Idemitsu Australia Resources CEO, Rod Bridges, said that as part of state and federal government approval conditions, Boggabri Coal had acquired biodiversity offsets which are protected in perpetuity and include significant White Box Woodland, Namoi Valley Independent reported.
“The biodiversity offsets aim to counter balance our operations, which will impact 623 hectares of the White Box Woodland, as identified in our approved Biodiversity Management Plan,” Bridges said.
“Our biodiversity offsets include more than 2000 hectares of White Box Woodland and we have plans to acquire an additional 1000 hectares of the same community, as part of our commitment to protecting the region’s biodiversity.
“An independent audit for the Federal Government confirmed more than 1500 hectares of this is ‘like for like’ vegetation.
“We will also have an additional 1400 hectares which is lower grade and will be rehabilitated through supplementary planting and assisted natural regeneration, and maintained in accordance with our Biodiversity Management Plan.
“We have met our requirements under Federal and State Government approval conditions and the claim our biodiversity offsets have not been independently reviewed is not correct.”
Bridges said the community should not be misled by incorrect statements which are misrepresented as facts.
“All of our environmental activities are conducted to the highest professional standards,” he said.
“A separate independent audit of our biodiversity offsets found Boggabri Coal has exceeded the habitat area required for the Greater Long-eared Bat, the Regent Honeyeater and Swift Parrot by more than 450 per cent, and the report was approved by the Federal Government,” Bridges said.
However Northern Inland Council for the Environment spokesman Phil Spark says the company has exploited a “loophole” to avoid scrutiny around the quantity and quality of white box woodland in their offsets.

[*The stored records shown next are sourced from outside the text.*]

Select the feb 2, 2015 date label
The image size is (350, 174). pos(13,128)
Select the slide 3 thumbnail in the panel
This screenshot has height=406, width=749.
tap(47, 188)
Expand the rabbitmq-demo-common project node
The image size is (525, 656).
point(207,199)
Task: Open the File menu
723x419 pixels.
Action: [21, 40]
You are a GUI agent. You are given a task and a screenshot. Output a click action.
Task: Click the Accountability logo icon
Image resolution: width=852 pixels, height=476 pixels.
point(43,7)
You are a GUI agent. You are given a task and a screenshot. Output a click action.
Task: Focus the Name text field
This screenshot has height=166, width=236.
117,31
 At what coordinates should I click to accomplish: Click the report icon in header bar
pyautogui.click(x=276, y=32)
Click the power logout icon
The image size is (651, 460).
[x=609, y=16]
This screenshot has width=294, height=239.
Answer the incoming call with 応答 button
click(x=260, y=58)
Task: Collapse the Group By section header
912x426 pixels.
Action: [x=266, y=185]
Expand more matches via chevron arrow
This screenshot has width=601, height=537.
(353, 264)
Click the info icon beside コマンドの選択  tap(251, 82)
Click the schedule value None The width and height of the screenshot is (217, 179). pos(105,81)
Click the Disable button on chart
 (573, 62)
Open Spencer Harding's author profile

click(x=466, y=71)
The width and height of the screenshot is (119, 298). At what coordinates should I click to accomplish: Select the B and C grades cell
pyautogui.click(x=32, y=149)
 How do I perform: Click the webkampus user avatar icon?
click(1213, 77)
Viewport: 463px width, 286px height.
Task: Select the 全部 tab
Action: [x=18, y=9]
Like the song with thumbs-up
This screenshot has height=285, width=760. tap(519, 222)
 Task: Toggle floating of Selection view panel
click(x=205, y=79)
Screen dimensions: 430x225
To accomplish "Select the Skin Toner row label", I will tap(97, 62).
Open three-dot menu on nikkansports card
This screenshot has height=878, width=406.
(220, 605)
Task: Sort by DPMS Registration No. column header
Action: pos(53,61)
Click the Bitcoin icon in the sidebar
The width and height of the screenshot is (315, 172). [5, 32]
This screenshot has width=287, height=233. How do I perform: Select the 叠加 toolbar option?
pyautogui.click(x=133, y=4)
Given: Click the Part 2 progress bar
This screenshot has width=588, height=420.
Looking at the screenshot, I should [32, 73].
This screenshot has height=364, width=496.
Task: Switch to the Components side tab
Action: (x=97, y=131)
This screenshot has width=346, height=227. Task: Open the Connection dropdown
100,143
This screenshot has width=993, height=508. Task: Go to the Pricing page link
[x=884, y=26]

Spark says the company’s biodiversity offset plan do not include an assessment of the white box woodland areas and instead focuses on habitat for woodland birds and bats.
“It is alarming that Idemitsu can raze critically endangered forest for an open cut coal mine, when there is no assurance that the same quality and quantity of that ecological community exists in their offsets,” Spark said.
Activist groups have promised to do what they can to hamstring the development of a number of coal projects in the area which they claim will destroy the Leard Forest.
Dozens of people have been arrested at the nearby Maules Creek mine site since protests and blockades began aimed at halting that mine’s construction.
Yesterday three more people were taken into custody after chaining themselves to construction equipment.
Whitehaven Coal has previously called acts of civil disobedience a nuisance but has vowed to forge ahead with the project saying it obtained approvals after a rigorous and thorough process.